Local NYCLU leader clarifies "We know where your children go to school" remark 

click to enlarge Iman Abid-Thompson, director of the Genesee Valley Chapter of the New York Civil Liberties Union, at a protest outside District Attorney Sandra Doorley's office on Thursday, Oct. 22, 2020

PHOTO BY GINO FANELLI

Iman Abid-Thompson, director of the Genesee Valley Chapter of the New York Civil Liberties Union, at a protest outside District Attorney Sandra Doorley's office on Thursday, Oct. 22, 2020

The head of the local chapter of the New York Civil Liberties Union on Friday sought to clarify a comment she made a day earlier while protesting outside the Monroe County District Attorney’s Office that was construed by many to be a threat against public servants working in the building.

Iman Abid-Thompson, who has played a leading role with the activist group Free the People Roc in organizing demonstrations, was among 30 or so people outside the office calling for the resignation of District Attorney Sandra Doorley and that charges previously brought against protesters be dropped or reduced.

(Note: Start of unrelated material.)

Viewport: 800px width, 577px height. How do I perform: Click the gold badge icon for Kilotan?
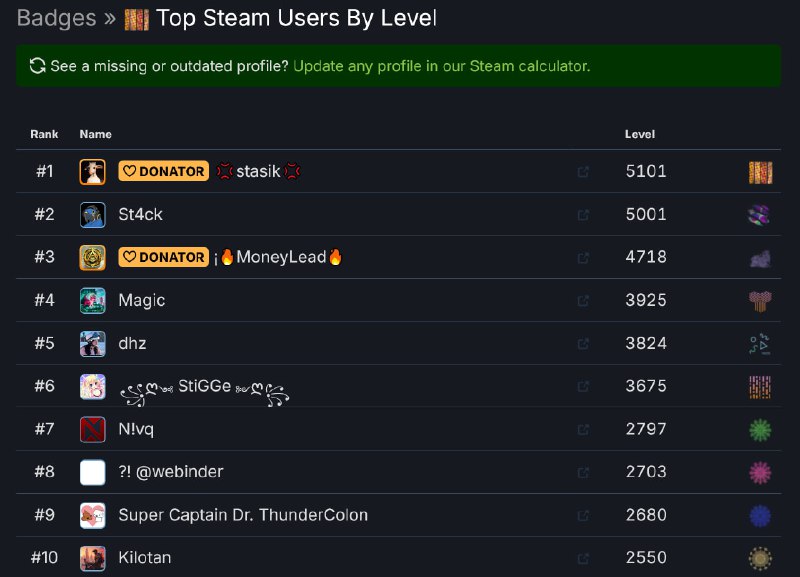click(x=760, y=558)
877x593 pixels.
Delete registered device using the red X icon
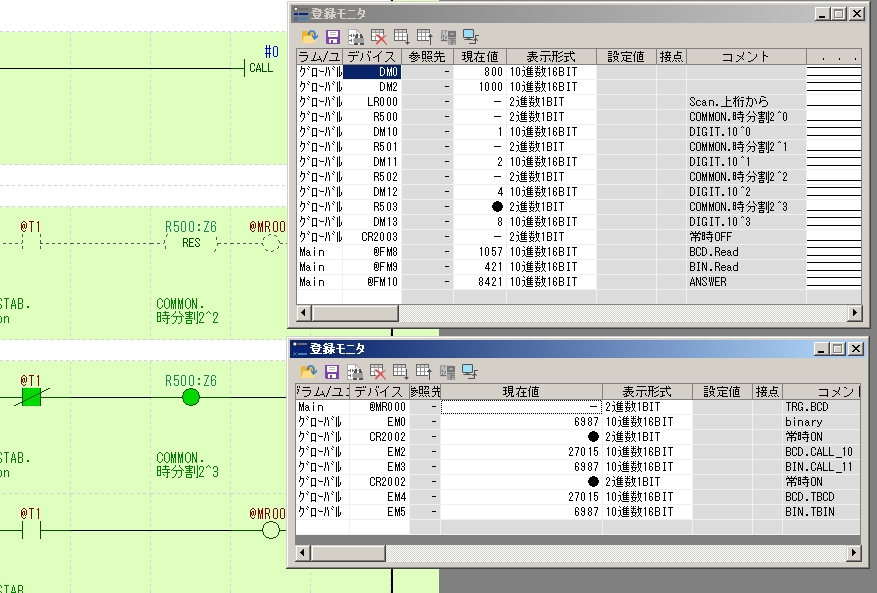[x=379, y=35]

At one point, Abid-Thompson took a microphone that was being passed around among the leaders of the demonstration and lamented that a police barricade had kept protesters away from the courtyard leading to the front doors of the offices.

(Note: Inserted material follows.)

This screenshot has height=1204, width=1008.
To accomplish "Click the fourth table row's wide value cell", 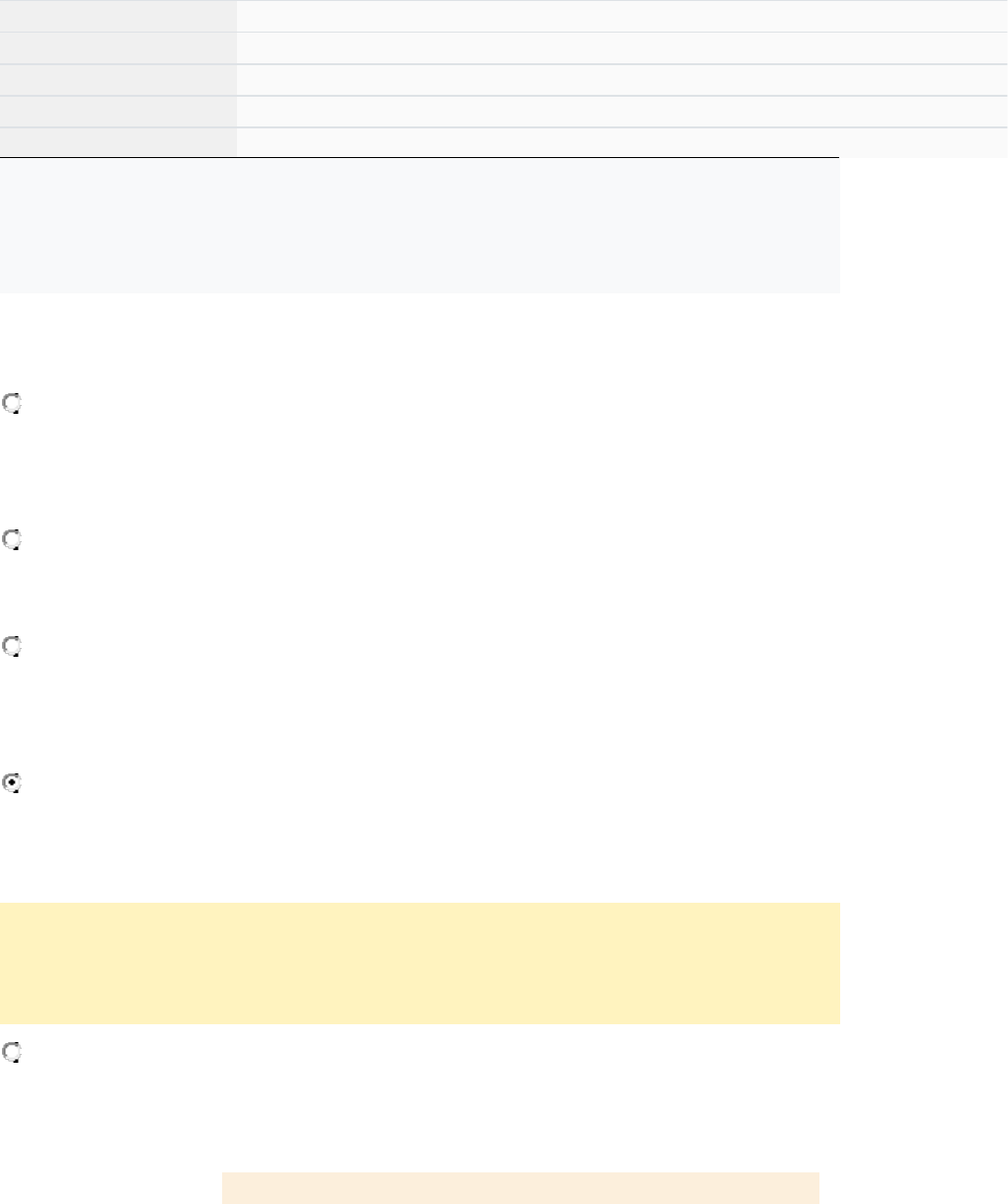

“I don’t know who the fuck Sandra Doorley thinks she is, but she made this . . . courtyard a trespassing zone? Is she out of her fucking mind?” Abid-Thompson said, adding, “You’re lucky that I work for the fucking ACLU ‘cause litigation is about to pop off.”

“This is white supremacy at its best,” she went on, “when people think that the law is within their side that they can do whatever the fuck they want.

“We’ve been watching them. We’ve been reading their damn policies,” she said in addressing the crowd, before turning toward the building and adding, “We know your names. We know where your children go to school. Don’t you fucking worry.”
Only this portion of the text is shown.